Bengaluru: For a pregnancy to begin, the embryo must first attach and embed itself into the lining of the uterus – a process called implantation. Failure of implantation is one of the leading causes of infertility and early pregnancy loss and IVF failures, yet the molecular mechanisms that allow the uterus to become receptive have remained poorly understood.

Now, scientists from the ICMR–National Institute for Research in Reproductive and Child Health (NIRRCH), Mumbai; Indian Institute of Science (IISc), Bengaluru and Banaras Hindu University (BHU), Varanasi, have identified a fundamental genetic switch that allows the uterine lining to acquire a state that supports embryo implantation.

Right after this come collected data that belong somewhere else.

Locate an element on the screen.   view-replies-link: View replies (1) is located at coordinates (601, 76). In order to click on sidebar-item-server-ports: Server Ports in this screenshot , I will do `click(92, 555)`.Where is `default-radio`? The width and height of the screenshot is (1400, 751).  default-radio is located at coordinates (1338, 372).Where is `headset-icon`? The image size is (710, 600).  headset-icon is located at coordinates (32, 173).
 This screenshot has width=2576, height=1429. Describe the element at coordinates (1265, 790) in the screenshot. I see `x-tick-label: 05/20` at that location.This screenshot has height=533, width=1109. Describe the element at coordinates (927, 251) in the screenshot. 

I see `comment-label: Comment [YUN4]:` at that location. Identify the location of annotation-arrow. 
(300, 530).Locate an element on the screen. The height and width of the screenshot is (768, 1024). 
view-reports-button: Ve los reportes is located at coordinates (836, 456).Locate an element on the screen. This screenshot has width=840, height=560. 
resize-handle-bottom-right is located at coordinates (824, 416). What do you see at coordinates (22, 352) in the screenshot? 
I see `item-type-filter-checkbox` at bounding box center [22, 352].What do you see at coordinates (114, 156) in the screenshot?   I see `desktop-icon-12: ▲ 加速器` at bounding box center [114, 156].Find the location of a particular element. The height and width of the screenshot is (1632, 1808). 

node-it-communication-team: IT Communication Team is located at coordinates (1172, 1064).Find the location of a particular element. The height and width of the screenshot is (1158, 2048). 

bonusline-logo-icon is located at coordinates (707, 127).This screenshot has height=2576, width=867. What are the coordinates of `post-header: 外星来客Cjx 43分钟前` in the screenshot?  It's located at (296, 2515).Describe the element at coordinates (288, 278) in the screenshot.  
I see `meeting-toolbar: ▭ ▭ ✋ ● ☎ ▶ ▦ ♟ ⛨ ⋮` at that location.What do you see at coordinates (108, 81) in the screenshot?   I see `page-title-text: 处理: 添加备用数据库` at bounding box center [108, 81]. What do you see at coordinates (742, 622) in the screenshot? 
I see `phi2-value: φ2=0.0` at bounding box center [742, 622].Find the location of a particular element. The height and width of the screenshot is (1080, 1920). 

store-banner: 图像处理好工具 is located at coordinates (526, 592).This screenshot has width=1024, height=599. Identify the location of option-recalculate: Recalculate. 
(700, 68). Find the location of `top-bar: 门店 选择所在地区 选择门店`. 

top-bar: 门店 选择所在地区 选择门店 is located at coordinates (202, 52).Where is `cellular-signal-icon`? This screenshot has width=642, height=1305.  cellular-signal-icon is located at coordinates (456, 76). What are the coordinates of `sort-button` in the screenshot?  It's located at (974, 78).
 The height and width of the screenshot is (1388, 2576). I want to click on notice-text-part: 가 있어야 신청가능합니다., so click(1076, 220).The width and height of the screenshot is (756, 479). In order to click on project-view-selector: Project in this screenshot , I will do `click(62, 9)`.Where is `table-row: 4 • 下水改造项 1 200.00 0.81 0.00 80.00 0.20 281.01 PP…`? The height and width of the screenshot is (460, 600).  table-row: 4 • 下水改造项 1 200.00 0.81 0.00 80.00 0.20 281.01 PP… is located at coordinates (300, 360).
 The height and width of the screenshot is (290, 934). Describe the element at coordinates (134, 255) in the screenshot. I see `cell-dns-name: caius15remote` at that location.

Published in Cell Death Discovery, the study shows that two key genes HOXA10 and TWIST2 work in opposition to regulate this transition. Under normal conditions, HOXA10 keeps the uterine lining stable and compact. At the time and site where the embryo has to initiate implantation, HOXA10 activity drops, allowing TWIST2 to become active. TWIST2 makes the cells slightly more motile and flexible, enabling the embryo to embed itself.

At the molecular level, HOXA10 controls over 1,200 genes that maintain the epithelial (closed) state of the uterine lining. When HOXA10 levels decline, this control is relaxed, leading to the activation of TWIST2 and the onset of a hybrid epithelial-to-mesenchymal transition (hybrid EMT) – a temporary and partial shift that allows controlled movement of uterine cells without full transformation.

To understand the regulatory logic of this process, researchers at IISc used mathematical and computational modeling to simulate the interplay between HOXA10 and TWIST2. Their models showed that the system behaves like a bi-stable genetic circuit, capable of switching between epithelial and mesenchymal states in a stable, reversible manner. “This kind of hybrid EMT state is an elegant solution that nature uses to balance stability and flexibility,” says Mohit Kumar Jolly, Associate Professor in the Department of Bioengineering, IISc, who led the modeling work.

The biological studies led by Deepak Modi, Professor and Scientist G at ICMR–NIRRCH confirmed this mechanism experimentally in mice, hamsters, monkeys, and human cells. When TWIST2 activation was blocked, the uterine lining failed to remodel and embryos could not implant, preventing pregnancy. “This work reveals a finely tuned molecular program that prepares the uterus for embryo implantation,” says Modi. “It helps us understand why implantation sometimes fails even when the embryos are healthy.”

This study highlights the strength of collaborative science in India, bringing together molecular biology, genomics, and systems modeling expertise from ICMR–NIRRCH, IISc, and BHU to answer one of the most fundamental questions in reproduction – how the uterus becomes ready for life to begin.

Beyond reproductive health, the findings may have broader significance in understanding tissue remodeling in wound healing, fibrosis, and cancer, where similar gene networks operate, says Jolly.